Mr Burns said he doesn’t anticipate a problem finding buyers for properties in Melbourne’s “still undervalued” market. He said Melbourne, like Sydney, still has a lot to benefit from the resources boom which is continuing on its upward spiral.
“Investors understand that potential for growth exists on the basis of overflow from the resources states,” he said. “Companies cannot afford to do business in Perth or Brisbane and people cannot afford to live there.”
“Consequently, any employer that has the option of being located in Victoria may do so and this is a key contributor in our growth,” he said.

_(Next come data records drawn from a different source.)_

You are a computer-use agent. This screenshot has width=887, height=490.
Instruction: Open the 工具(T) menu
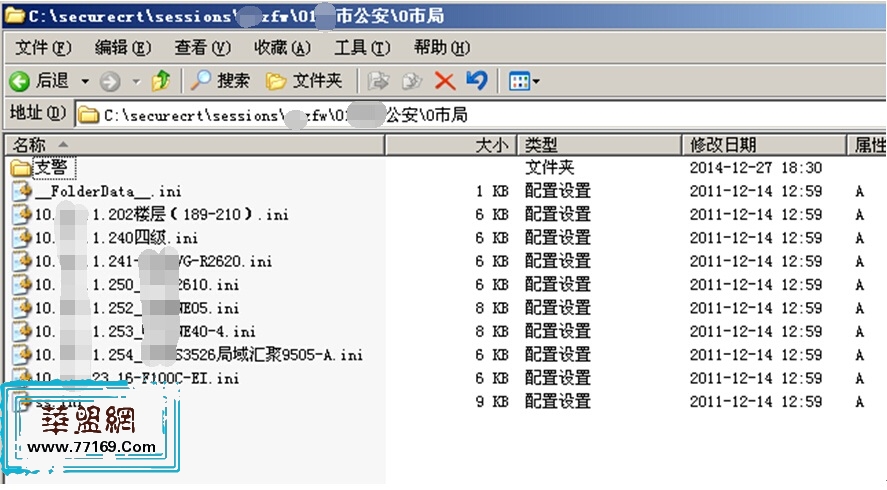click(x=362, y=48)
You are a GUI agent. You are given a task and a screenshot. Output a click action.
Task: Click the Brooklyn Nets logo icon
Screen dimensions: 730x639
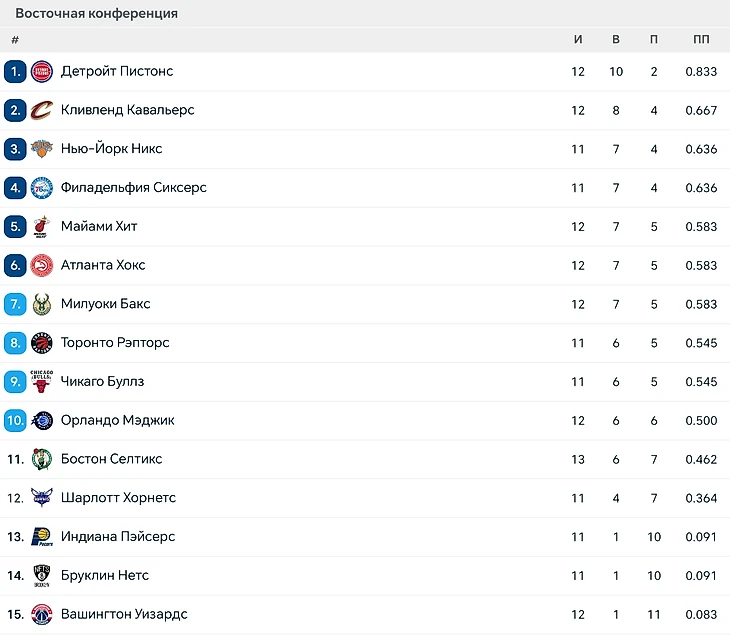pyautogui.click(x=42, y=576)
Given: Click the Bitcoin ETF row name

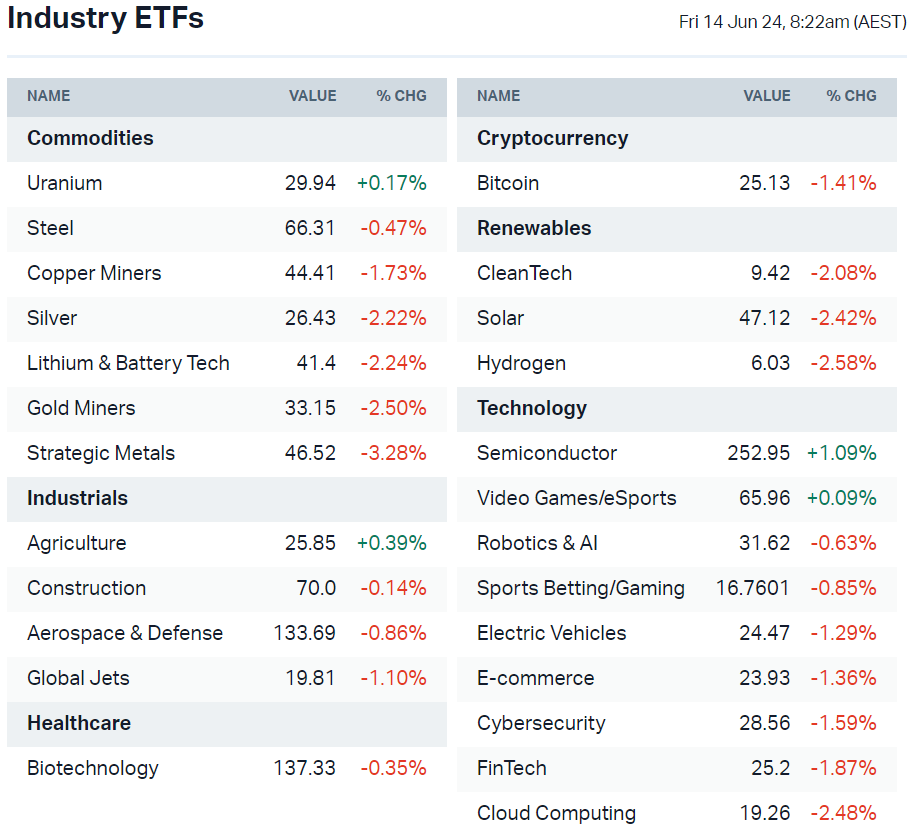Looking at the screenshot, I should pos(508,183).

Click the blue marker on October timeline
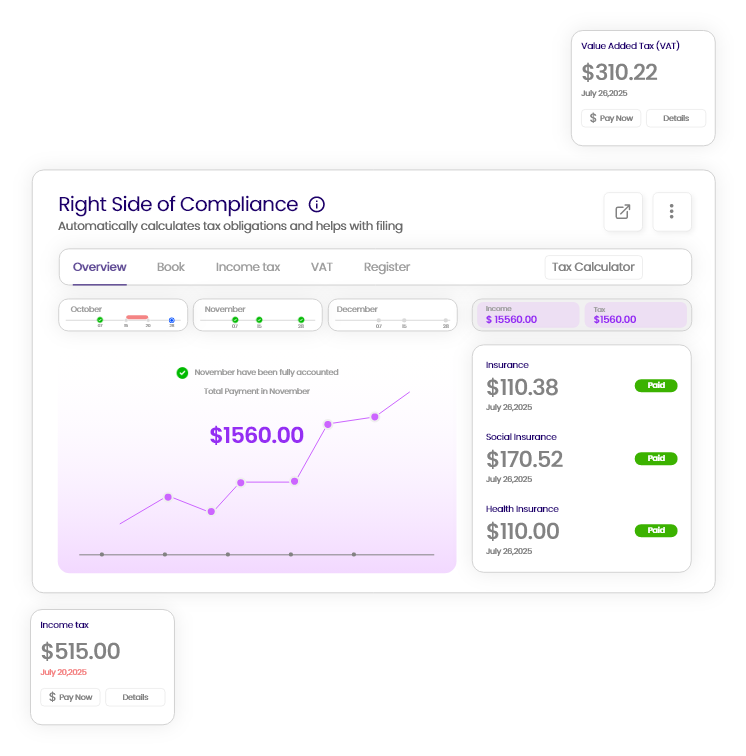point(172,320)
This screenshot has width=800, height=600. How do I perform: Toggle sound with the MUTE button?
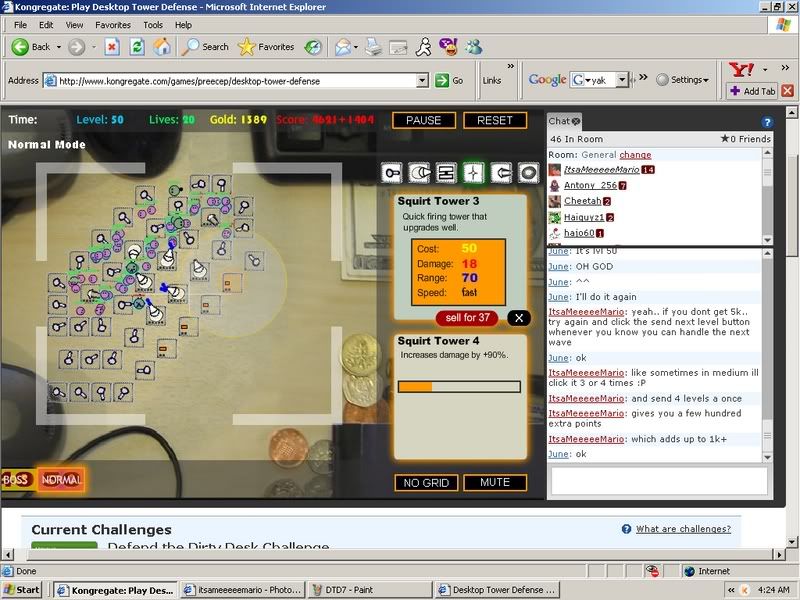click(x=495, y=483)
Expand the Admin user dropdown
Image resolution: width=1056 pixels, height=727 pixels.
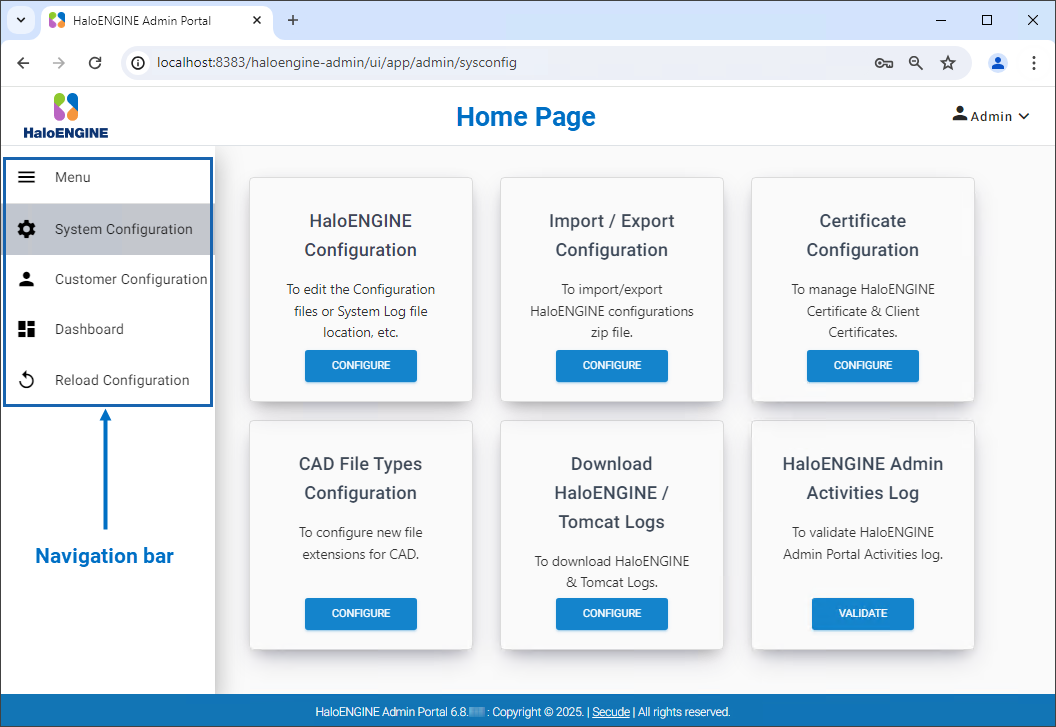(x=990, y=116)
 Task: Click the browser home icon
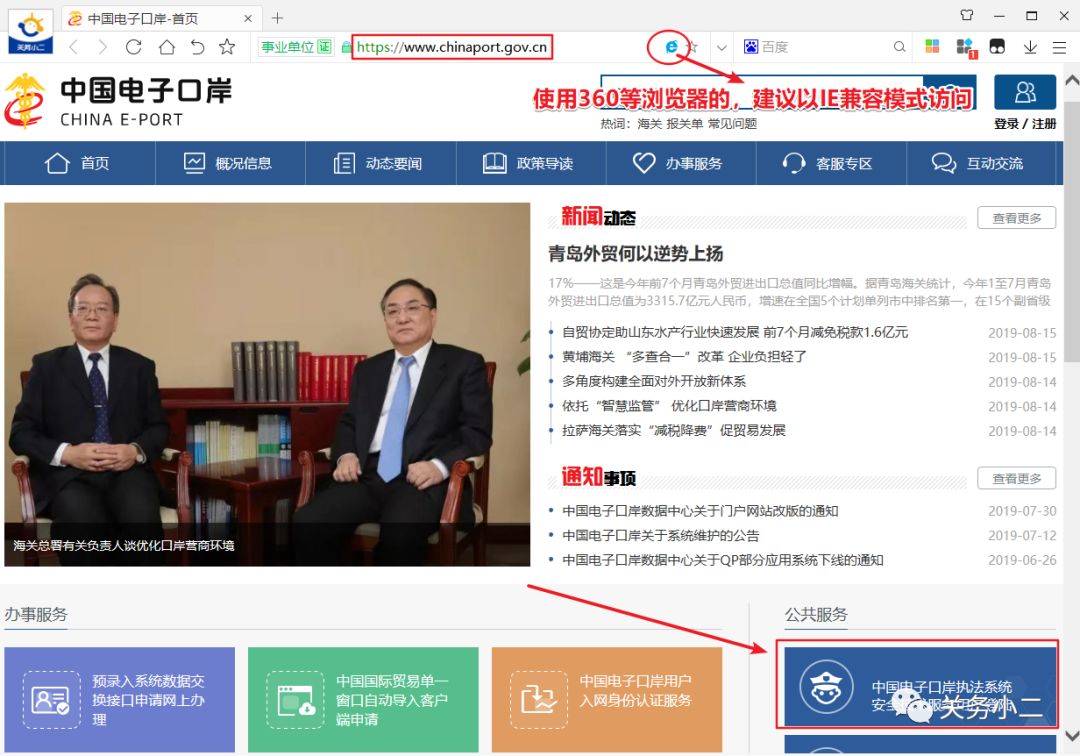coord(166,46)
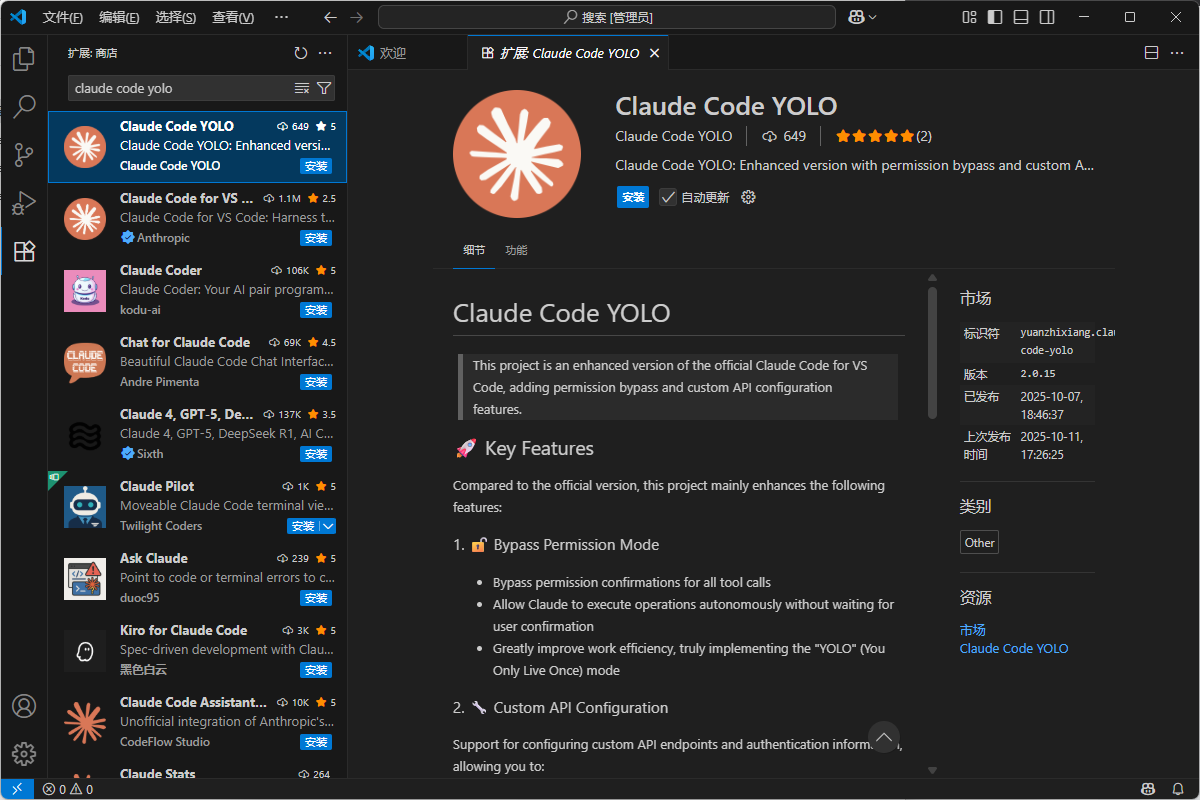Click the filter extensions funnel icon

pos(324,88)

Property Council of Australia stock and vacancy figures being released today are expected to show vacancy in the Melbourne CBD to have fallen from its July 2007 rate of 5.9 per cent, to around 4.4 per cent.
Colliers International state chief executive John Marasco agreed Melbourne’s key property sectors are performing strongly, and isn’t expecting any fire sales.
“Most of the groups who purchased investment grade property are gravitated toward retaining them as long term income producing assets,” said Mr Marasco. “They factor in an element of risk (in the form of rising interest rates, falling rents) at the time they formulate an offer.”
Mr Marasco said he expects more investors to return to the LPT sector by the middle of the year.
“Some trusts represent returns of more than 10 per cent, which you can’t get from direct real estate,” he said. “And companies like Valad and Charter Hall that have strong leadership, and a good stable of property, will be seen again as smart buying.”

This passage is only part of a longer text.